Personal information
- Full name: Javiera Villagra Lira
- Born: 17 March 1983 (age 43) Santiago, Chile
- Height: 162 cm (5 ft 4 in)
- Weight: 52 kg (115 lb)

Sport
- Sport: Field hockey
- Position: Midfield

National team
- Years: Team / Caps / Goals
- 1997–2015: Chile / 165 / (–)
- 2000–2001: Chile U–21 / 13 / (2)

Medal record
Women's field hockey
Representing Chile
Pan American Games
| Bronze medal – third place | 2011 Guadalajara | Team |
South American Games
| Silver medal – second place | 2006 Buenos Aires | Team |
| Silver medal – second place | 2014 Santiago | Team |
Pan American Cup
| Bronze medal – third place | 2009 Hamilton | Team |
South American Championship
| Silver medal – second place | 2013 Santiago | Team |

= Javiera Villagra =

Chilean field hockey player

Javiera Villagra Lira (born 17 March 1983) is a former field hockey player from Chile, who played as a midfielder.

==Personal life==
Javiera Villagra was born and raised in Santiago, Chile.

==Career==
===College sport===
In 2003, Villagra travelled to the United States to play college sport for American University in Washington.
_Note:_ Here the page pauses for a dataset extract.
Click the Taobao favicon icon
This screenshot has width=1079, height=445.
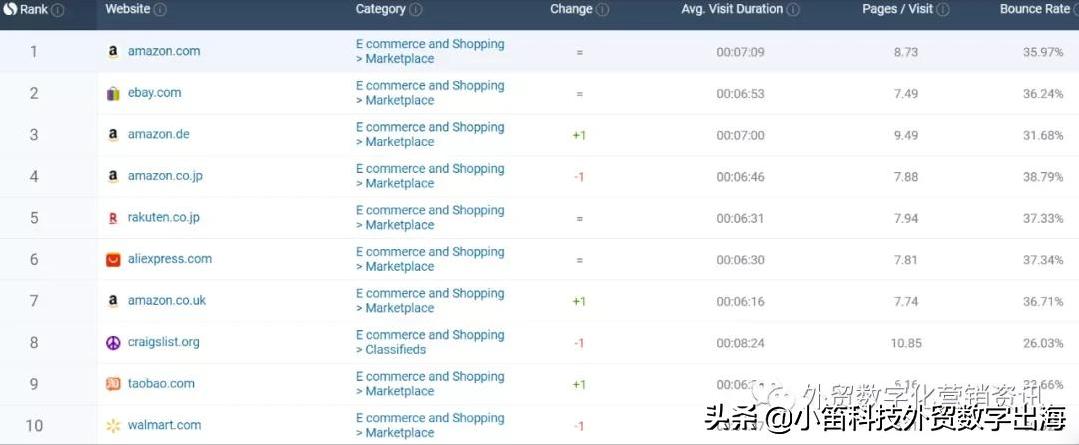click(113, 384)
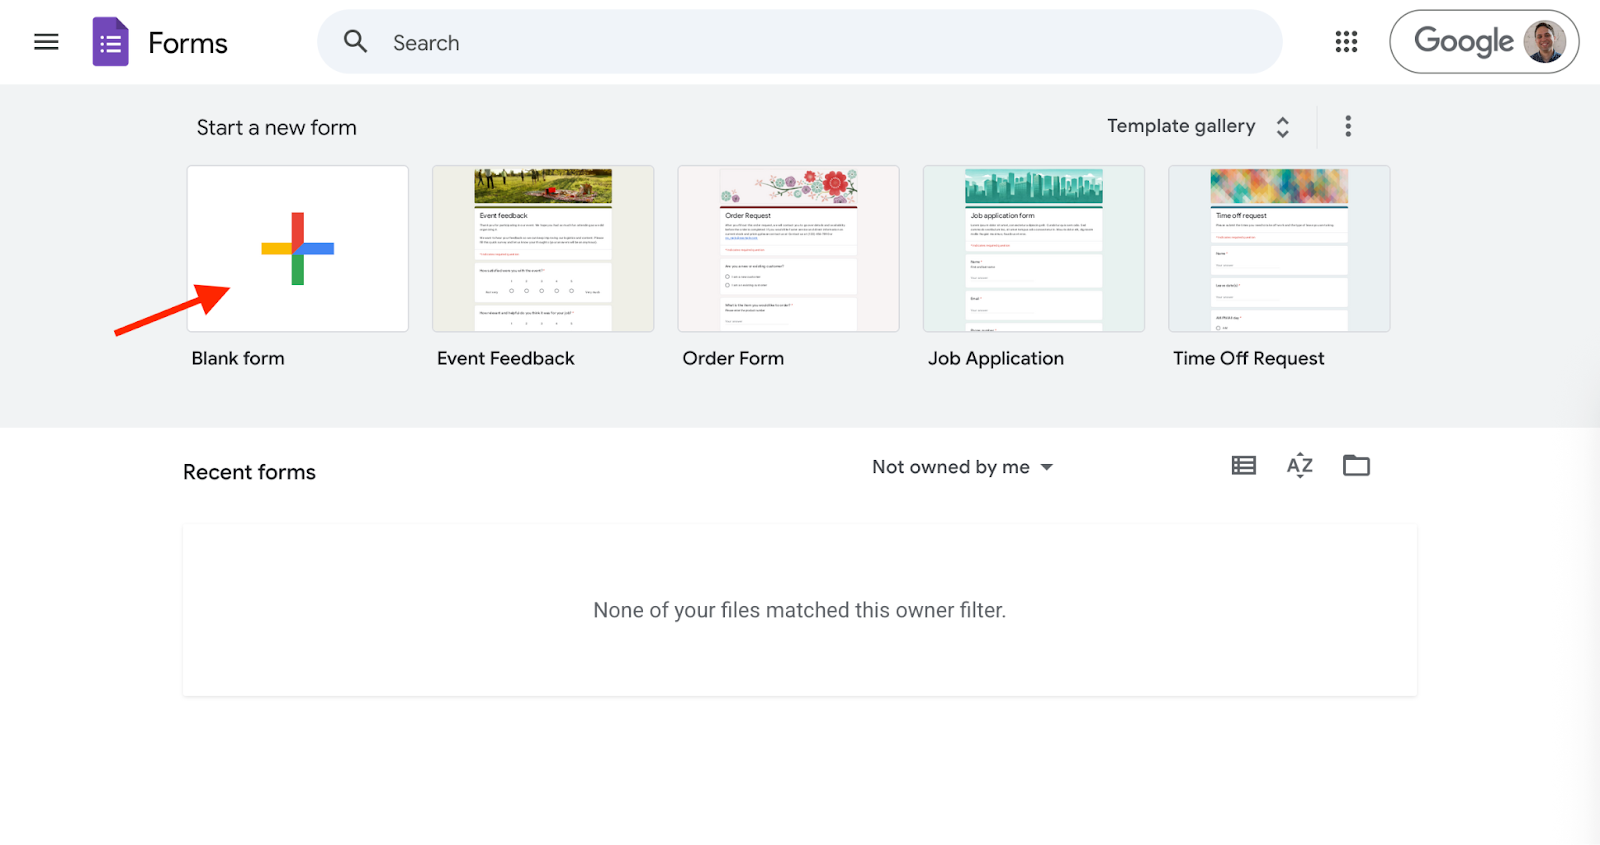Type in the Search field

pyautogui.click(x=800, y=43)
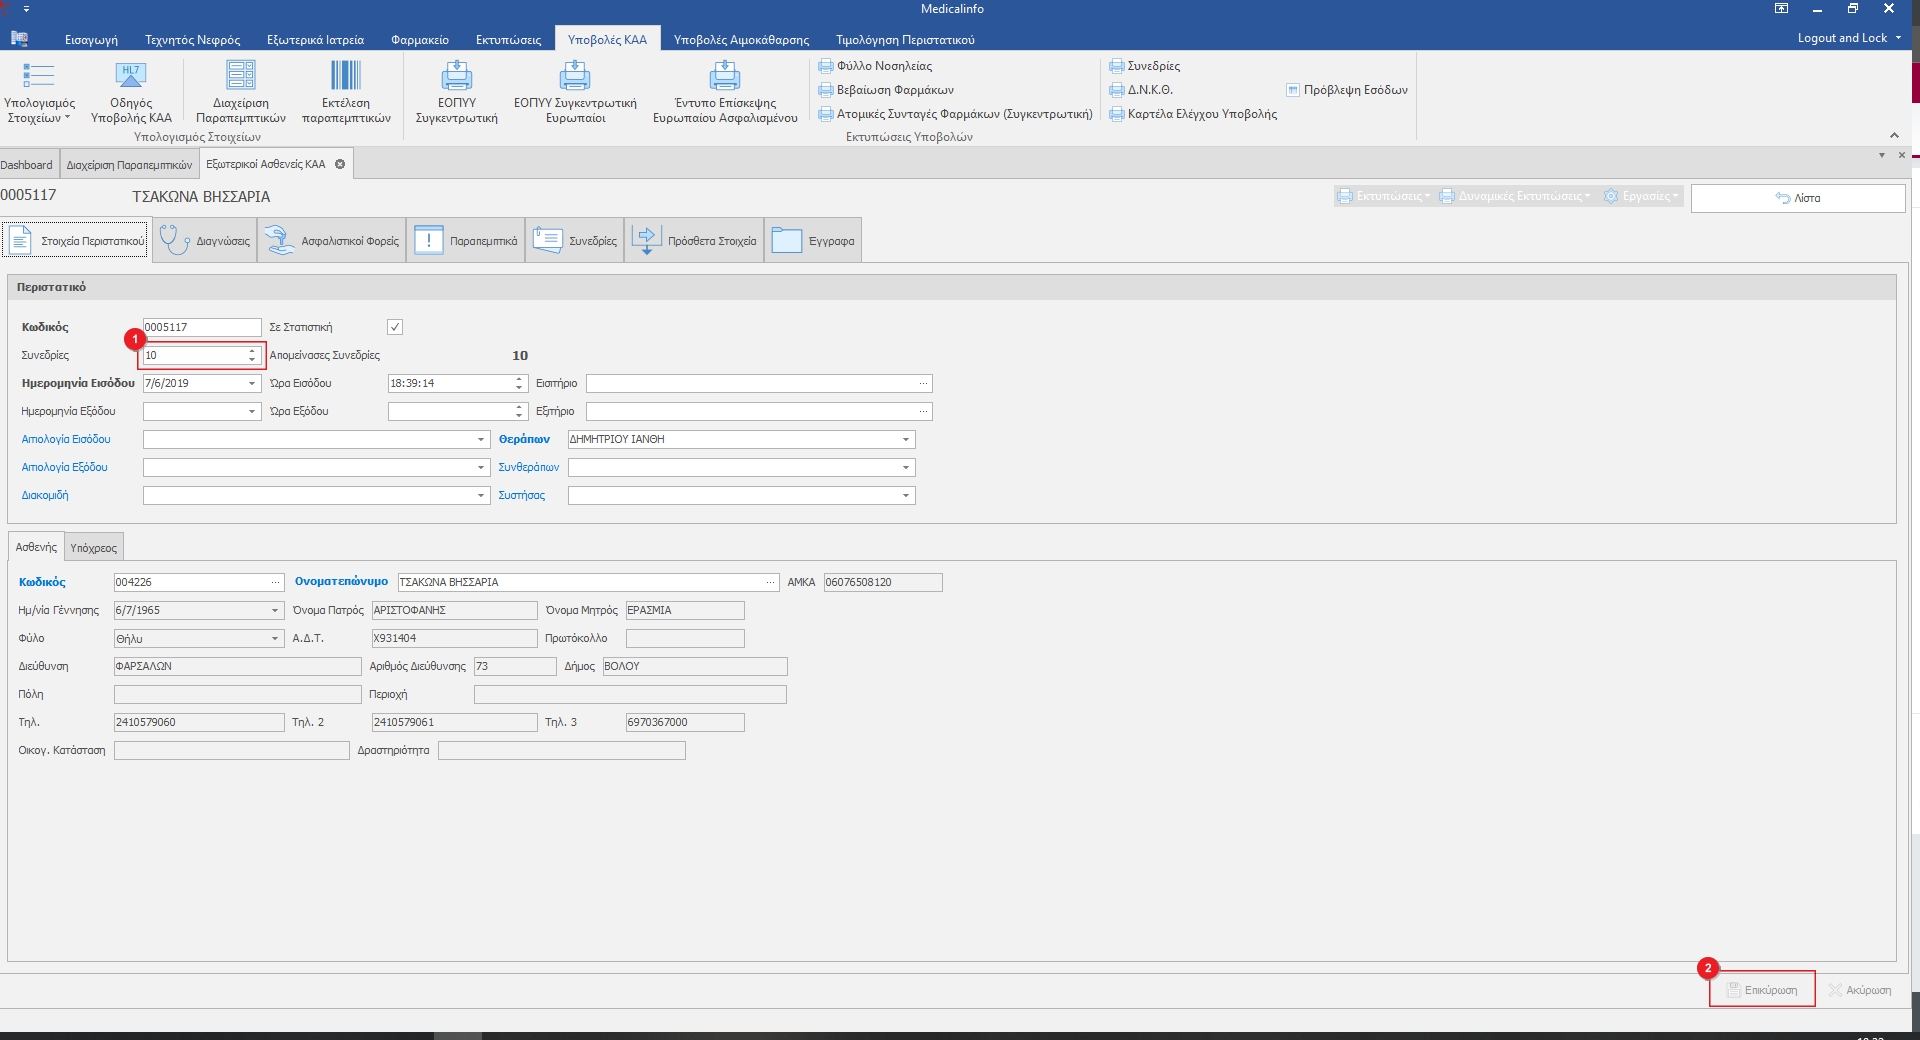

She was a member of the AU Eagles until 2005. She was named an All–American on three occasions by the NFHCA.

===Las Diablas===
Villagra made her debut for Las Diablas in 1997, at just 14 years of age.

Following her debut, Villagra was a mainstay in the national team for 18 years, until her retirement in 2015 following the Pan American Games.

Throughout her career, Villagra medalled many times, most notably winning bronze at both the 2009 Pan American Cup in Hamilton, and the 2011 Pan American Games in Guadalajara.